Esse pequeno livro é cheio de lirismo suburbano Porto-Alegrense. Em seu primeiro livro Falero já mostra o talento na escrita direta. Acho que esse trecho ilustra bem beleza de Vila Sapo, ao descrever a catarse de pré-linchamento na Vila:
"O que um coração cruel covarde mais quer, mais deseja, mais espera é justamente a oportunidade ideal para se junta a outros corações cruéis e covardes, de modo que possa regorzijar-se na prática atroz sem o medo de ser execrado sozinho. De repente a gritaria - Óia lá! - Lá vai ele, lá! - Pega! - Segura! - Pára, safado! - Agarra esse pau no cu! - Não corre, filho duma puta!!"
Um livro que posiciona o autor, já na estreia, na tradição da literatura de retratar o cotidiano com todas as suas possibilidades, principalmente de linguagem. Cada personagem carrega alguma potência que não os coloca como “heróis” ou “anti-heróis”, mas como o Outro, que nos convida a refletir e interpretar escolhas. O cenário escolhido foge da exaltação ao mesmo tempo em que a abraça: a narrativa funciona como espécie de denúncia social, mas preserva o que precisa ser preservado: o sentimento. É ainda a composição de reflexões a partir da exposição fidedigna de sentimentos.
Livro essencial para refletir sobre a realidade que nos cerca e que viramos a cara geralmente. Contos fortes que retratam a vida como ela é dos moradores da periferia da cidade. Um tapa na cara da elite e daqueles que se acham elite. As histórias mostram as complexidades dos seres humanos tentando viver. Quero muito que meus alunos leiam esse livro!
Mais um conjunto de contos desse escritor que usa como pano de fundo a cidade de Porto Alegre - muito desses contos se passando numa parte específica da cidade, e com toda a cidade interagindo entre si - para seus relatos, mas que consegue retratar a injustiça social e as dores da alma de qualquer cidade e seus habitantes.
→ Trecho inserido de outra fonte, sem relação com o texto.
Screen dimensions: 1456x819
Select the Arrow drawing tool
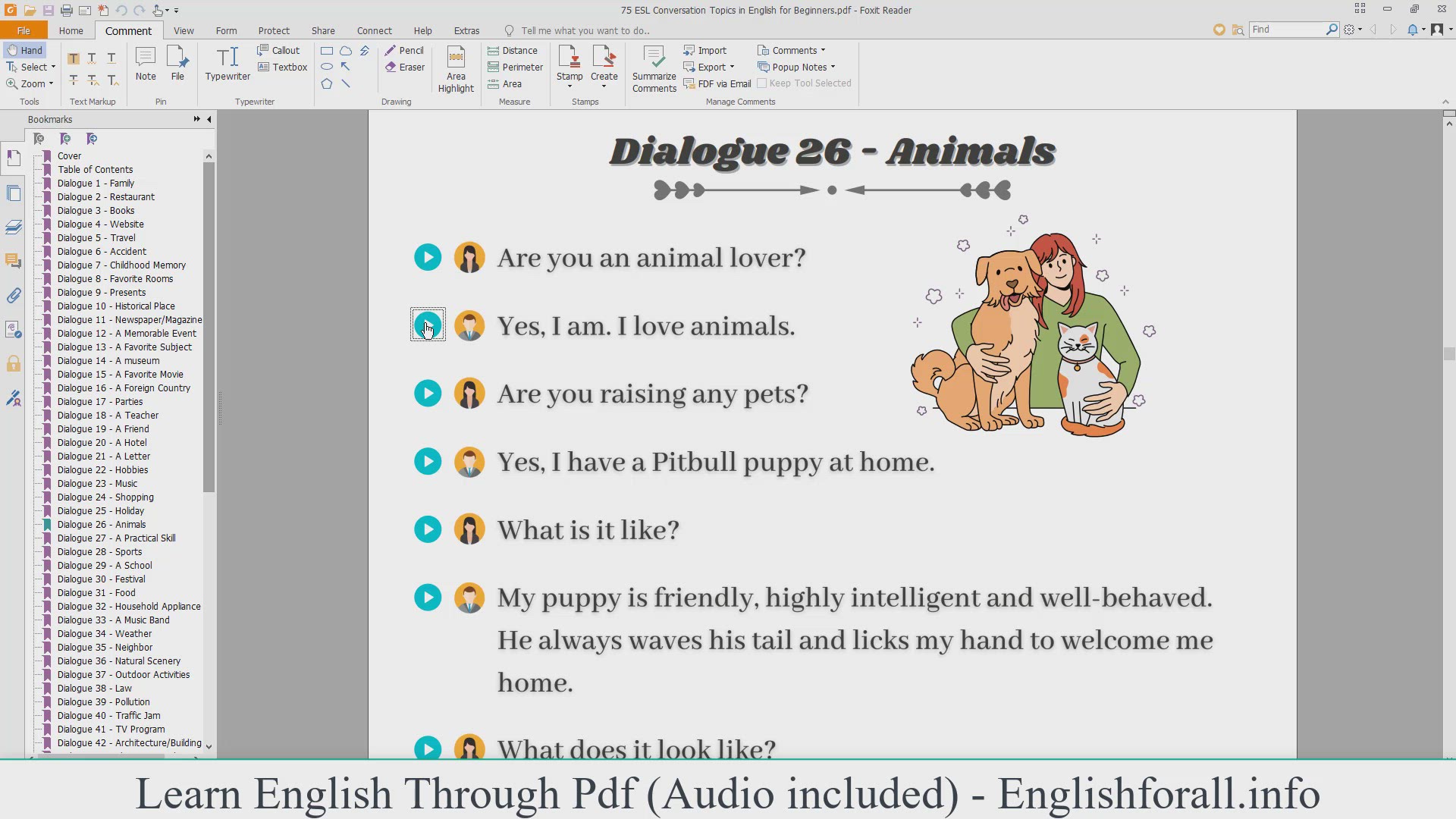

Tantoo esse como o "Mas em que mundo tu vive?" são ótimos livros!
primeira vez que eu termino de ler um livro e sinto que a quantidade de páginas dele é um problema. Vila Sapo tinha que ser bem mais longo!!
ter lido esse livro logo após de ler O Avesso da Pele está me fazendo ter novos olhares para Porto Alegre. gostei muito da sinceridade dos contos e espero ler mais obras do falero em breve
Pra ler numa sentada. E, parafraseando o autor, o que é uma sentada, perto duma vida inteira? Mas mesmo assim "deu tempo de eu ver mil bagulho e ouvir mil bagulho também. Deu tempo de eu pensar um montão..."
o que a escrita de Falero é cativante não é brincadeira. me embrenhei em "os supridores" e agora tive a sorte de esbarrar com esse compilado de contos nas mesmas estantes que conheci seu romance. e fui envolvido por essas pequenas histórias escritas com tanta sagacidade. recomendo muito a leitura.
Provavelmente teria gostado mais se não tivesse lido imediatamente depois de Os Supridores. O anterior foi um mergulho tão profundo para mim que os contos curtos não me satisfizeram. Mas foi uma leitura agradável apesar disso.
Excelente livro. Mais uma excepcional obra do autor de "Os Supridores". José Falero vem para ocupar o vazio deixado pelo saudoso Rubem Fonseca na nossa literatura urbana crua, áspera e realista.
É incrível como o Falero transita por diferentes níveis de linguagem em cada um dos contos. Amo reconhecer os lugares e gírias porto-alegrenses na sua escrita. É a periferia fazendo literatura.